Lancaster Cty. v. Pennsylvania Labor Relations Bd., PICS Case No. 13-3411 (Pa.Commw. Dec. 30, 2013) McCullough, J. (38 pages).

Petitioner Lancaster County petitioned for review of a final order of the respondent Pennsylvania Labor Relations Board (PLRB) that dismissed the County’s exceptions to the hearing examiner’s decision and order concluding that the County violated the Public Employee Relations Act §§1201(a)(1) and (3) in terminating Tommy Epps and Adam Medina in retaliation for their union activities. The appellate court reversed the lower court.

Epps and Medina were employed at the County Youth Intervention Center; both parties were involved with the American Federation of State, County and Municipal Employees, District Council 89 to bring union coverage to the youth center employees. A co-worker, Evette Sepulveda, complained to her supervisor that food items were taken from her workplace mailbox without permission and provided a time-frame when the thefts occurred. The supervisor reviewed security footage and observed that Epps and Medina were involved in removing the food items. Following interviews, Epps and Medina admitted to taking the food although Epps believed the mailbox belonged to another employee to whom he had permission to take snacks and Medina indicated he believed he had permission from Sepulveda following a conversation they had a year prior.

After written reports by all parties, Epps and Medina were terminated under the County’s disciplinary policy which permitted immediate termination on grounds of theft rather than through the seven various steps of discipline.
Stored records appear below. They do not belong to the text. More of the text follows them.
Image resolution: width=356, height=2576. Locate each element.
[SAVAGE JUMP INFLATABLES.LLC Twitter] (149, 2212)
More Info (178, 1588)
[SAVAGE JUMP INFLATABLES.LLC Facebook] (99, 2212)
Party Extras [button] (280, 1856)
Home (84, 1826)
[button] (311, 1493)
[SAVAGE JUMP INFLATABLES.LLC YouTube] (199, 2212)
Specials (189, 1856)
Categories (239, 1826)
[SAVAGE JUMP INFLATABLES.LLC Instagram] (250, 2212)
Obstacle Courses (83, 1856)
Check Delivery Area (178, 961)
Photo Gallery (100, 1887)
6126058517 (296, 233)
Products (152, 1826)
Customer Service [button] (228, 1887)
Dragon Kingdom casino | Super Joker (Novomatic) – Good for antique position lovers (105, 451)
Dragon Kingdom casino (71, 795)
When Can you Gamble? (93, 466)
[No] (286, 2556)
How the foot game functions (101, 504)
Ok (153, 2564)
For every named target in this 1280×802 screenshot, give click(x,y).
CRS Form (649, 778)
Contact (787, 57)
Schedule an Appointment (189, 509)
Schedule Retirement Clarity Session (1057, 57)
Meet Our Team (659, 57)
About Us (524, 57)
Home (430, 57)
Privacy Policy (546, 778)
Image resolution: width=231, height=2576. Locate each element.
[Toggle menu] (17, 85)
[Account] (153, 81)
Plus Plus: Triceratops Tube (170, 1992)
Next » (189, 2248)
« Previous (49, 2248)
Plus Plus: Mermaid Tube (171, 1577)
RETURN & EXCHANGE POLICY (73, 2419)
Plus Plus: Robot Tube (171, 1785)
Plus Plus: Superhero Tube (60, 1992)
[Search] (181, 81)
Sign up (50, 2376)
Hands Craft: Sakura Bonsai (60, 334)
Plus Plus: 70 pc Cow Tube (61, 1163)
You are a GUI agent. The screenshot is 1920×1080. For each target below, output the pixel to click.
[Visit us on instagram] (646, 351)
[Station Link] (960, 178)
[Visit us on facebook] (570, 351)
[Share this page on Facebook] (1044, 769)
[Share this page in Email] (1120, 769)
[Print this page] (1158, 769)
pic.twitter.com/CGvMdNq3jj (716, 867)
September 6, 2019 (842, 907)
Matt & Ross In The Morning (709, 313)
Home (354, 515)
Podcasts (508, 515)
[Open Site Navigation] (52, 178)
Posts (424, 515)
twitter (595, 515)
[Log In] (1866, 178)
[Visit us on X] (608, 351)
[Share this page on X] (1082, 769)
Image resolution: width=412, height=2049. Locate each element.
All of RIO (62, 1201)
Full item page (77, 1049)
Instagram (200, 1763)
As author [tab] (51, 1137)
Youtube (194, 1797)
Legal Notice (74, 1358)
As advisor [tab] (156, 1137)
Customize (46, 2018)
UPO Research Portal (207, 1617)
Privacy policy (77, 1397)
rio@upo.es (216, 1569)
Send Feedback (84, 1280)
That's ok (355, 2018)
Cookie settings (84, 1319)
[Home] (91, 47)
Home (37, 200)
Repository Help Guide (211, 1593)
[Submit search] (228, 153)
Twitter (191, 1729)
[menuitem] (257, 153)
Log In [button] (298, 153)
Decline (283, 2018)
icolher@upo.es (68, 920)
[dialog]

Medina and Epps appealed through the grievance and appeals procedure; appeals were denied and termination from the County upheld.

Medina and Epps brought their appeal to the hearing examiner who determined the County violated PERA §1201(a)(1) and (3) as the County was aware of the employees participation in the union, the County had knowledge of the protected union activity as Medina and Epps told their supervisors of their involvement, and the County was motivated by anti-union animus in discharging Medina and Epps. The County filed exceptions which were dismissed; the County appealed arguing the PLRB erred in concluding that substantial evidence existed to establish that the County knew of Medina’s and Epps’ union activities or that there was evidence of anti-union animus.

Upon review, the court reversed the PLRB finding the County’s exceptions had merit. The court held the PLRB erred in mechanically imputing knowledge onto the County of the pro-union activity by Medina and Epps merely because they told their immediate supervisor, whom had no involvement in the terminations. Further, the record failed to establish that the County had an anti-union animus as the record did not demonstrate that Medina and Epps were subjected to disparate treatment or that the timing of the terminations were reflective on when Medina and Epps informed their supervisors of their union involvement.